Makes you long for the days of simple monsters like killer clowns from hell.
Yet so far, the crop of Covid-inspired horror movies has been lackluster cash grabs at best and, at worst, Corona, The Movie. The reason for this isn't that the pandemic isn't prime fodder for horror fads; it's that these filmmakers are focussing on the wrong element. For most filmgoers, the true horror of the 2020 pandemic didn't involve watching loved ones die or fighting for their lives strapped to a ventilator, but the haunting realization that there's now nothing more to life than staring at your laptop for 14 hours a day at home while trying to join Zoom meetings.
Appropriately morbid, Russian horror director and producer Timur Bekmambetov must've thanked his lucky stars when the lockdowns started to hit. Not only is a pandemic booming business for horror movies (humans are weird like that) since the mid-2010s, Bekmambetov has been pioneering an unconventional filmmaking technique called Screenlife. The premise of this subgenre is simple: What if the silver screen was just a computer screen? In Screenlife, the entire film takes place exclusively on computer and smartphone desktops. The only time actors are on the screen is if they are literally on the screen via video call, otherwise only appearing as disembodied mouse clicks, emails, and search engine queries.
It’s only a matter of time before someone’s IMDB page includes the role of “Macbook Cursor #3.”
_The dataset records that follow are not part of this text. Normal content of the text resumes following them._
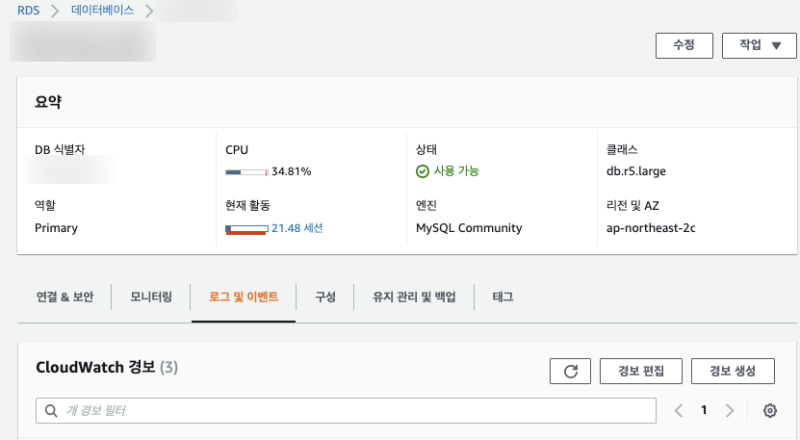Open the 유지 관리 및 백업 tab
This screenshot has width=800, height=440.
tap(414, 297)
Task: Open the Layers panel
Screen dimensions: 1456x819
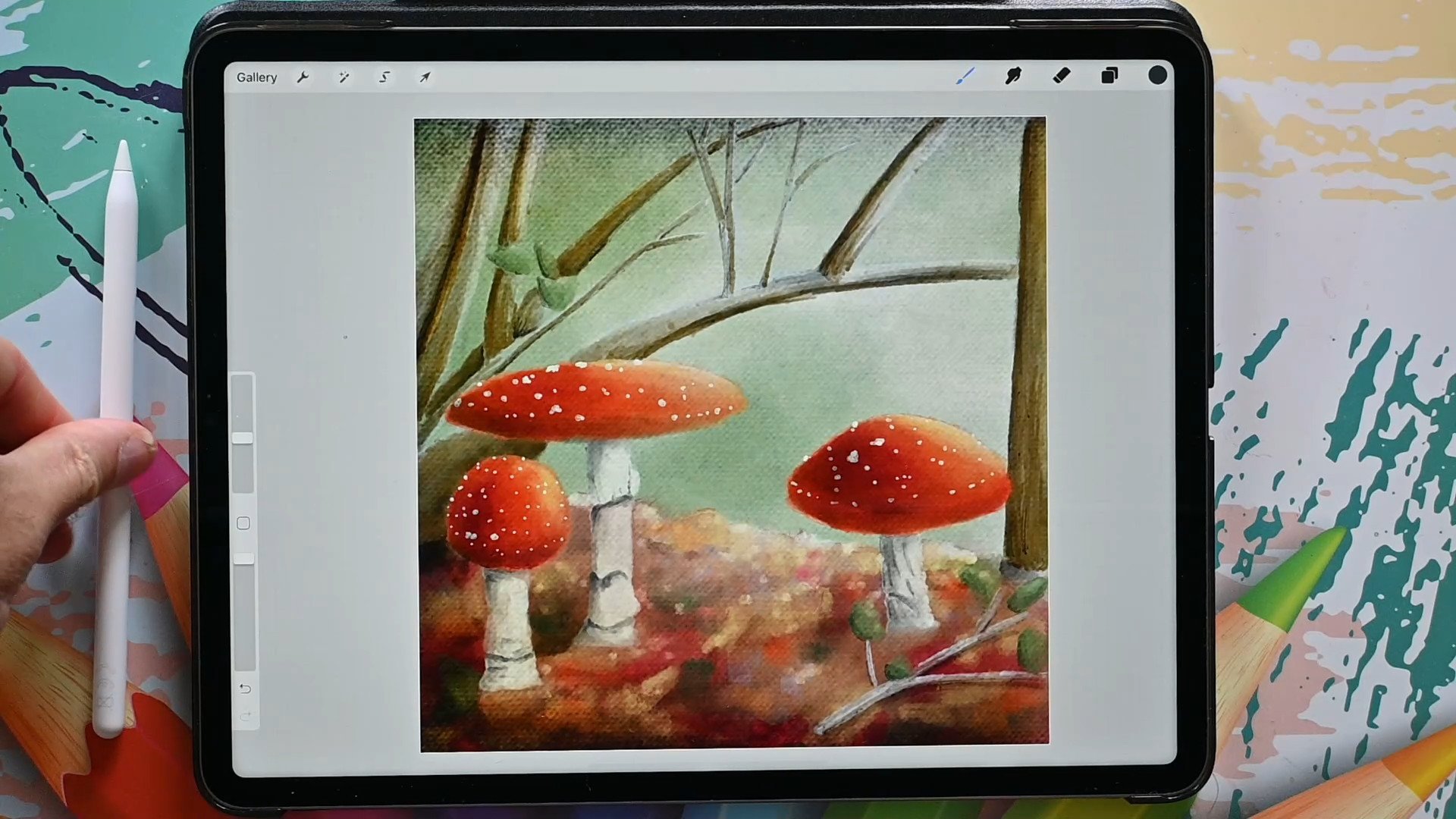Action: point(1109,75)
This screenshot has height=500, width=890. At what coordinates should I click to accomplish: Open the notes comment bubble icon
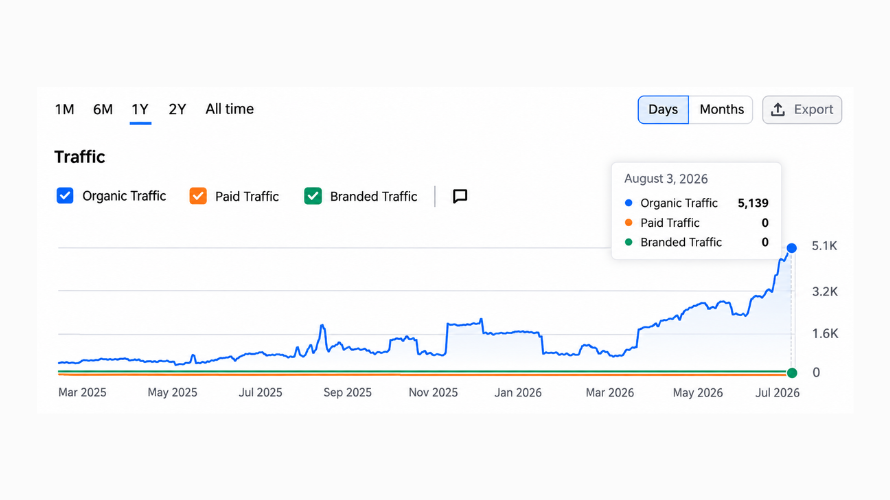click(460, 196)
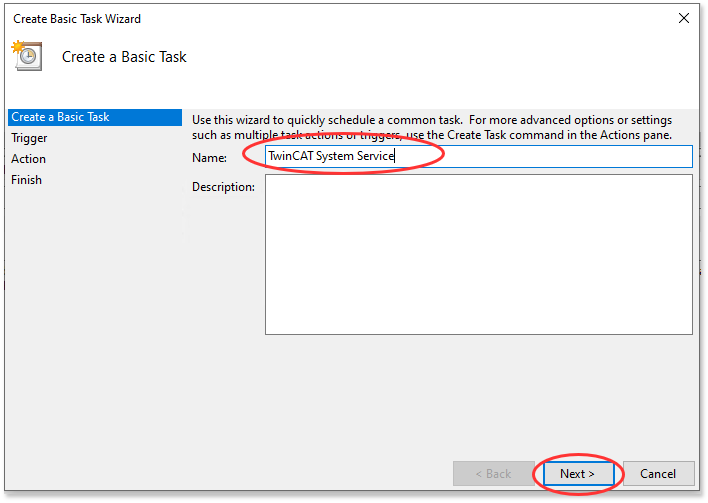Select the Create a Basic Task step
This screenshot has height=503, width=708.
pos(60,117)
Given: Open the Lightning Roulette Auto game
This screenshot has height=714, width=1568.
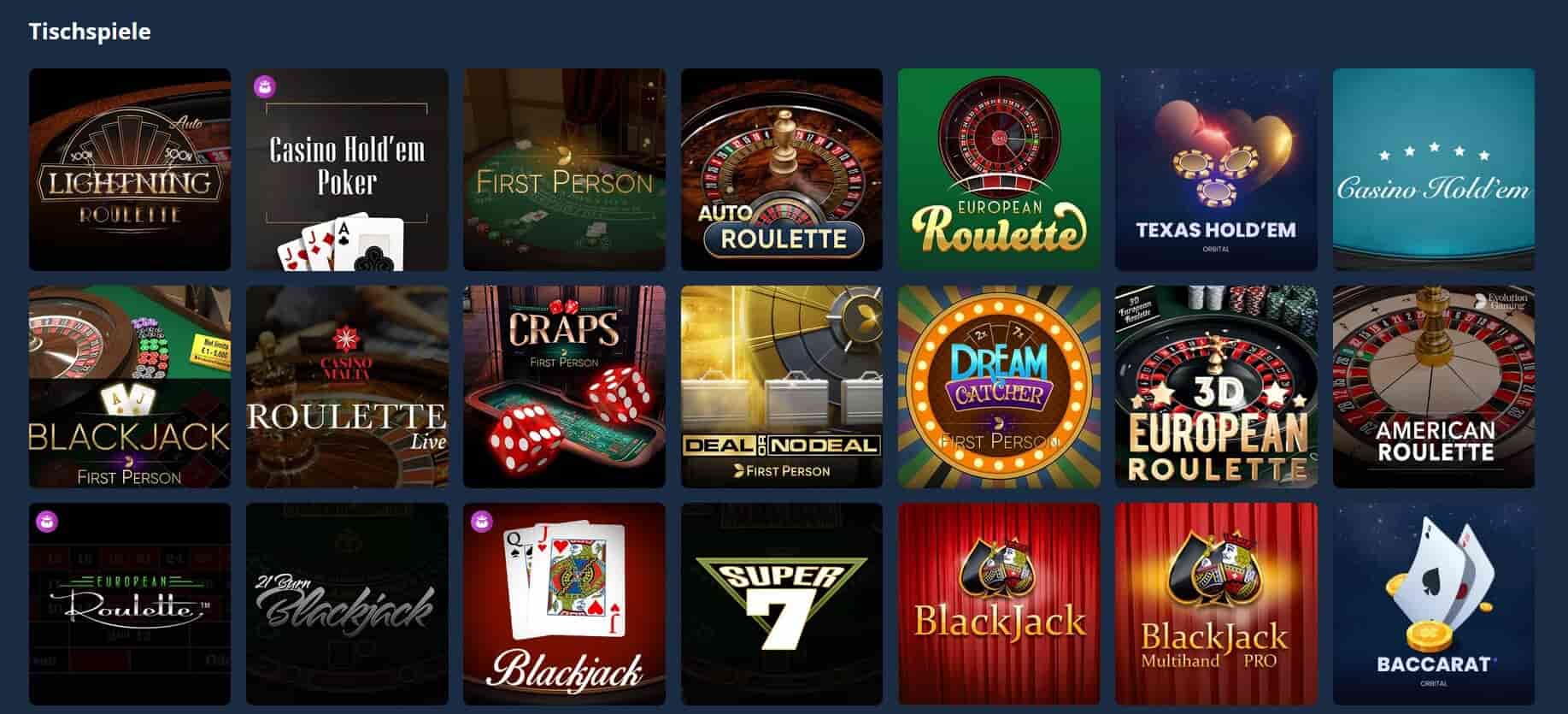Looking at the screenshot, I should coord(130,169).
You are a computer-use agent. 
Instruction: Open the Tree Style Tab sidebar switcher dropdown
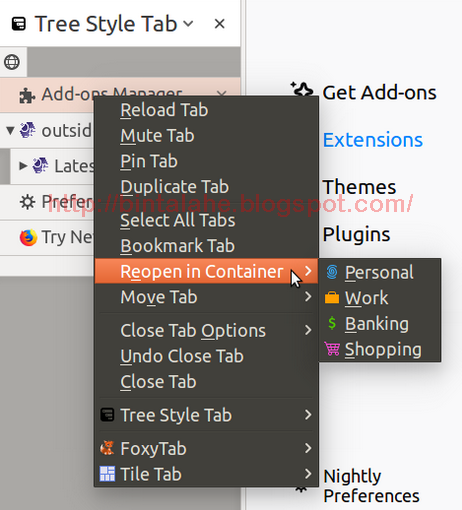[188, 24]
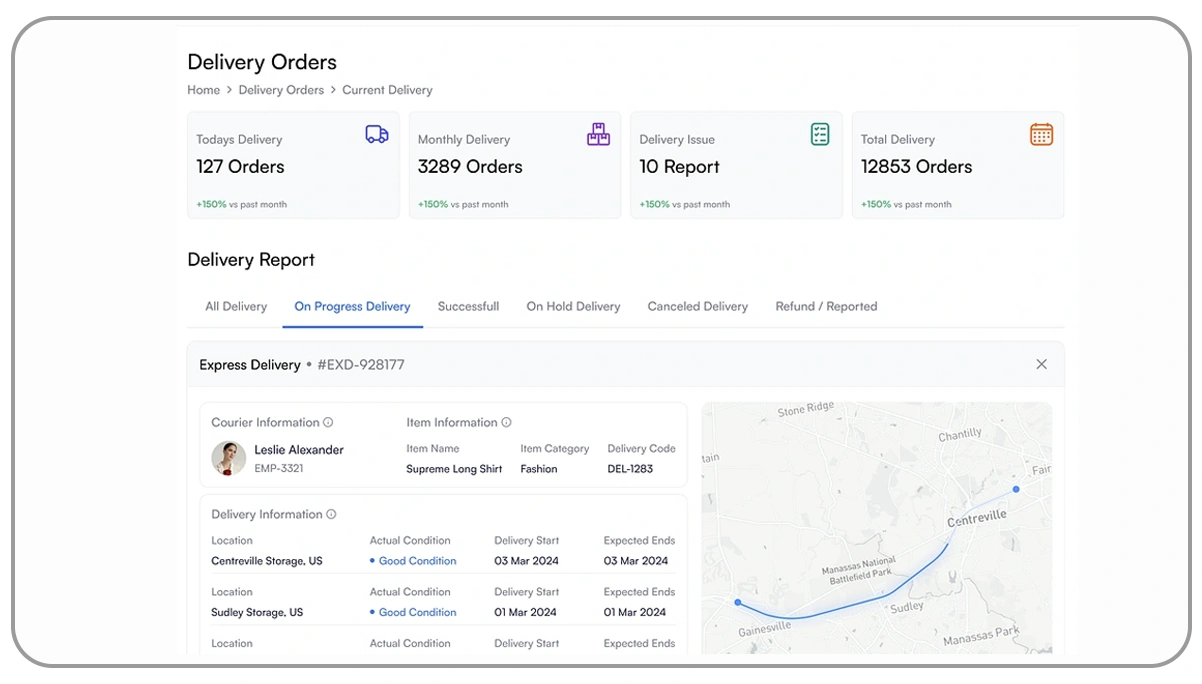This screenshot has width=1202, height=684.
Task: Open the Successfull tab
Action: 468,306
While Bekmambetov previously hadn't had much luck fanning interest for movies that are just 100 uninterrupted minutes of people awkwardly staring two inches below a laptop camera while slowly losing the will to live. But now that most of us just call that "Tuesday," major Hollywood studios have been banging down the director's Google Hangout invites to sit down with the filmmaker they believe can draw in the billions of white-collar workers who have been rapidly mutated into Very Online People -- their watercooler minds unable to cope with the tension headaches, awkwardly overlapping video conversations and the endless anxiety of checking your phone and seeing you have 142 unread WhatsApp messages.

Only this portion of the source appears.